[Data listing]
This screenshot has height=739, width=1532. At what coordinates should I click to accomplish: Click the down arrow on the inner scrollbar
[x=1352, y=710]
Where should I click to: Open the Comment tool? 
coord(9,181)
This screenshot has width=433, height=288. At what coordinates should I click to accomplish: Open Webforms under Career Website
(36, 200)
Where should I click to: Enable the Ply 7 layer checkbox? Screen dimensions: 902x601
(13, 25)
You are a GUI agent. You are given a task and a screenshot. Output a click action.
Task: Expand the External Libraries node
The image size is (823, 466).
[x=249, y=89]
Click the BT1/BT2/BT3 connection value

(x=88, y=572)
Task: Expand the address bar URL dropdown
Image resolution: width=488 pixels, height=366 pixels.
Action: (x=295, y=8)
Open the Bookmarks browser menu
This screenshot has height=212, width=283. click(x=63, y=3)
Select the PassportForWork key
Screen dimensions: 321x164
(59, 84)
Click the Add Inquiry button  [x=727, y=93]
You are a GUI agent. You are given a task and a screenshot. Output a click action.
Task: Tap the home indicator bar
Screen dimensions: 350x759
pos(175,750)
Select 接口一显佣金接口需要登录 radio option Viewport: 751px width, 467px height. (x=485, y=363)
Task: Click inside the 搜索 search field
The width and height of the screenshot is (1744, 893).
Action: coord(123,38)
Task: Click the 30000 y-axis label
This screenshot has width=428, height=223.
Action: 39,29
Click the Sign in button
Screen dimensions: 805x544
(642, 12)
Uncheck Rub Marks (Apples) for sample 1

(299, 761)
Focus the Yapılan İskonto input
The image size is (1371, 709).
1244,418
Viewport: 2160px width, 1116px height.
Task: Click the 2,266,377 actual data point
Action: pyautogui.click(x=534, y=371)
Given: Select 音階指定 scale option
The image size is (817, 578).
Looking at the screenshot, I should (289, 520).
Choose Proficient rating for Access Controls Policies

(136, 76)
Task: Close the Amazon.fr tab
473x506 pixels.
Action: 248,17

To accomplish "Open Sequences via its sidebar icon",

[Objective] Reproduce every line of the data listing above without changing anything.

[The result]
This screenshot has height=739, width=1532. At what coordinates should I click to accomplish: Click the down arrow on the inner scrollbar
[x=1352, y=710]
Where should I click to: Open the Comment tool? 
coord(9,181)
This screenshot has width=433, height=288. At what coordinates should I click to accomplish: Open Webforms under Career Website
(36, 200)
Where should I click to: Enable the Ply 7 layer checkbox? Screen dimensions: 902x601
(13, 25)
You are a GUI agent. You are given a task and a screenshot. Output a click action.
Task: Expand the External Libraries node
The image size is (823, 466).
[x=249, y=89]
Click the BT1/BT2/BT3 connection value

(x=88, y=572)
Task: Expand the address bar URL dropdown
Image resolution: width=488 pixels, height=366 pixels.
Action: (x=295, y=8)
Open the Bookmarks browser menu
This screenshot has height=212, width=283. click(x=63, y=3)
Select the PassportForWork key
Screen dimensions: 321x164
(59, 84)
Click the Add Inquiry button  [x=727, y=93]
You are a GUI agent. You are given a task and a screenshot. Output a click action.
Task: Tap the home indicator bar
Screen dimensions: 350x759
pos(175,750)
Select 接口一显佣金接口需要登录 radio option Viewport: 751px width, 467px height. (x=485, y=363)
Task: Click inside the 搜索 search field
The width and height of the screenshot is (1744, 893).
Action: coord(123,38)
Task: Click the 30000 y-axis label
This screenshot has width=428, height=223.
Action: 39,29
Click the Sign in button
Screen dimensions: 805x544
(642, 12)
Uncheck Rub Marks (Apples) for sample 1

(299, 761)
Focus the Yapılan İskonto input
The image size is (1371, 709).
1244,418
Viewport: 2160px width, 1116px height.
Task: Click the 2,266,377 actual data point
Action: pyautogui.click(x=534, y=371)
Given: Select 音階指定 scale option
The image size is (817, 578).
Looking at the screenshot, I should (289, 520).
Choose Proficient rating for Access Controls Policies

(136, 76)
Task: Close the Amazon.fr tab
473x506 pixels.
Action: 248,17

To accomplish "Open Sequences via its sidebar icon",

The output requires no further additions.